Start of Block

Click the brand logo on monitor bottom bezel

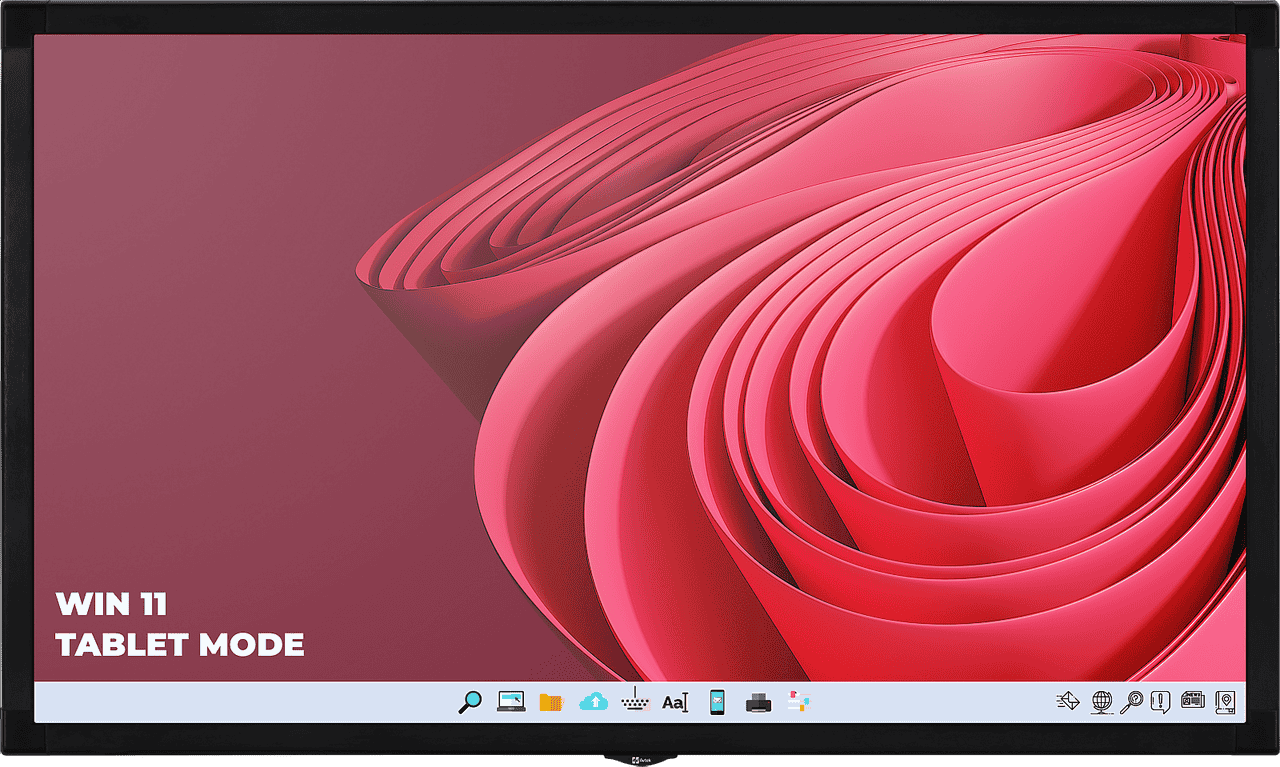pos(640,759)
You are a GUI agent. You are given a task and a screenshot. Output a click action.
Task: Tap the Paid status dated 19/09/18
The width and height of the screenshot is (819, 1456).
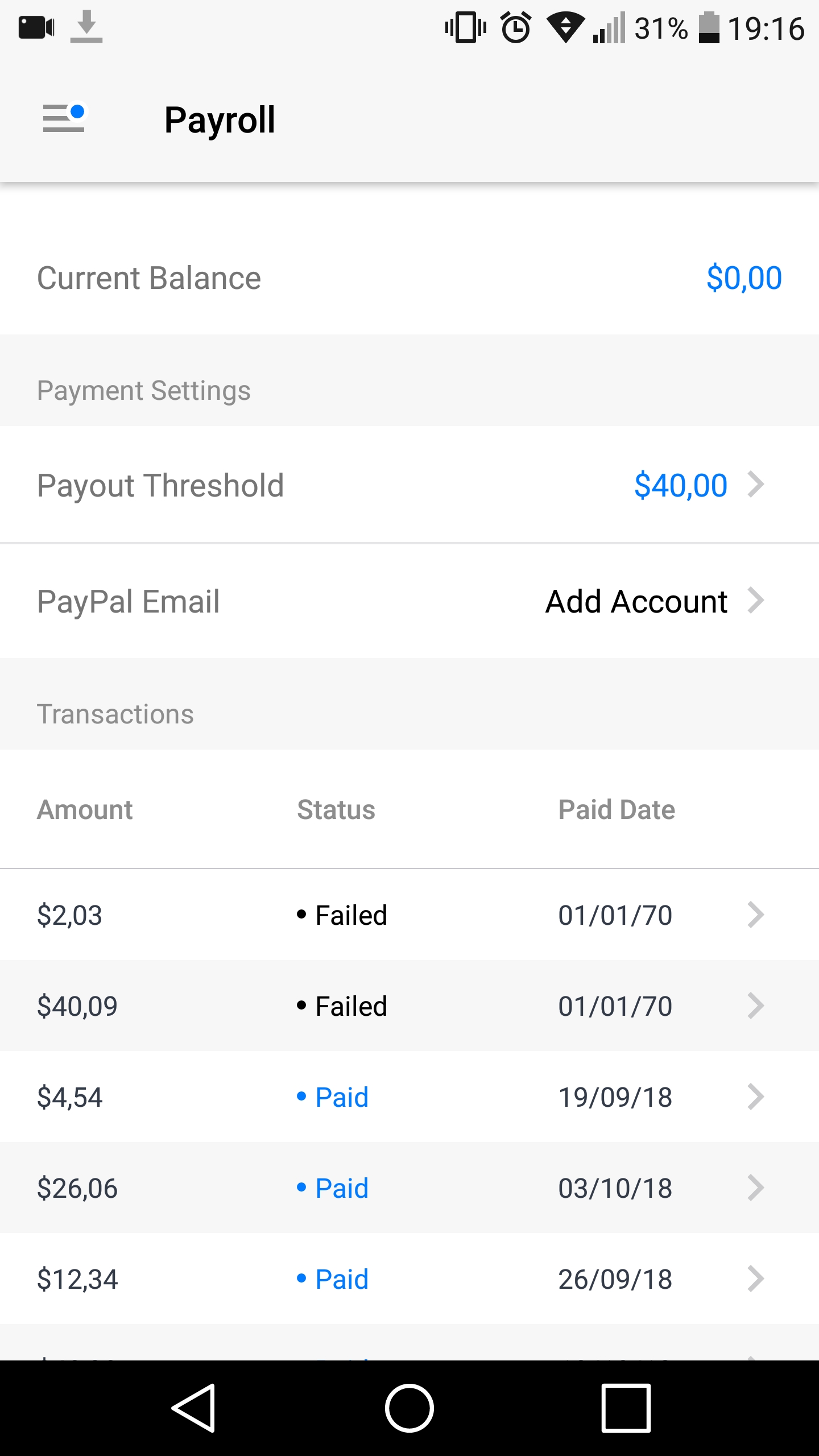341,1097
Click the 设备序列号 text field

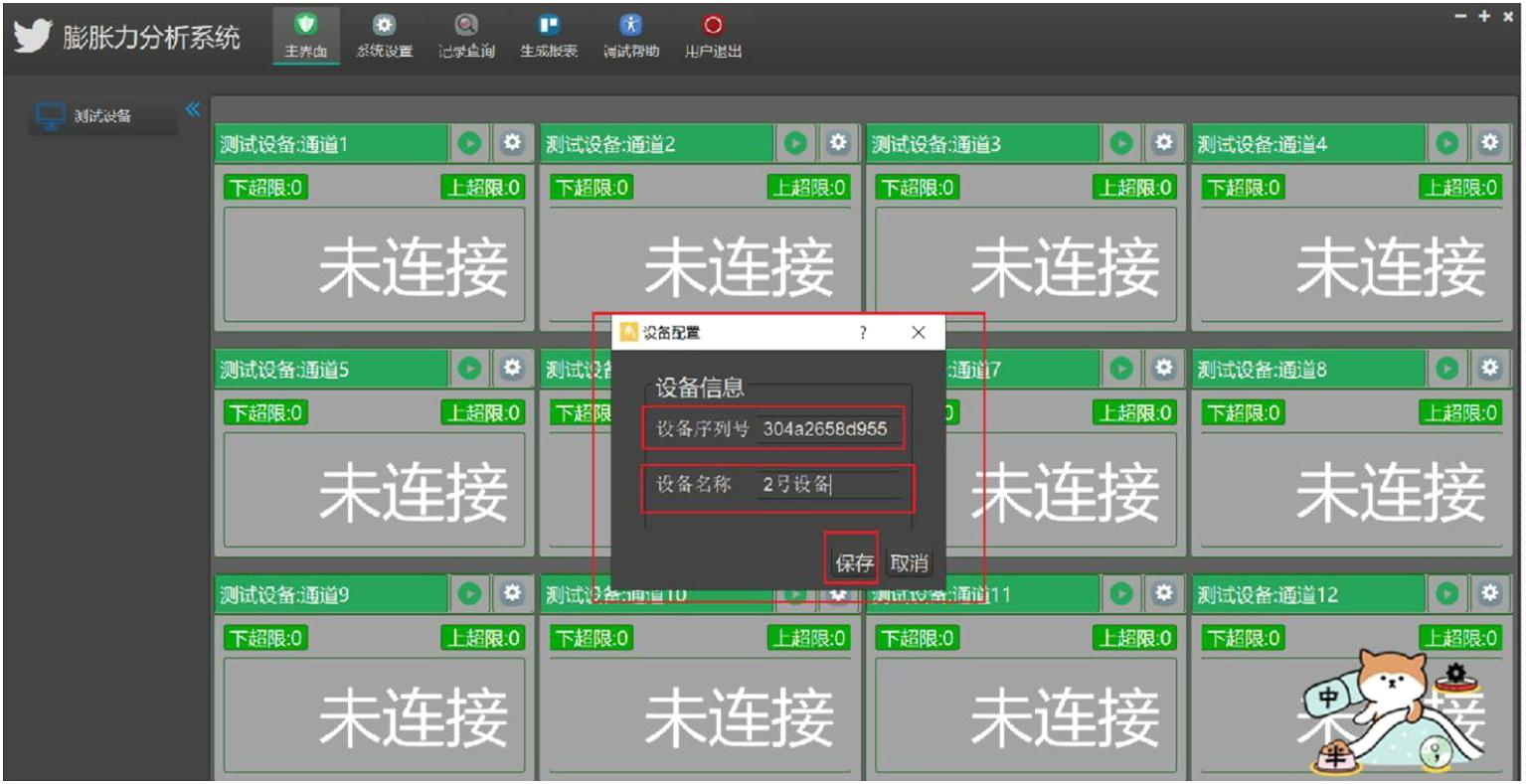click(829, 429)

End of Block

--- WHAT YOU SHOULD DO ---
Only the lines from the one containing "The width and" through the last line of the material should be returned, exactly and without pictures.

--- WRITTEN SOLUTION ---
The width and height of the screenshot is (819, 1456).
341,1097
Click the 设备序列号 text field

click(829, 429)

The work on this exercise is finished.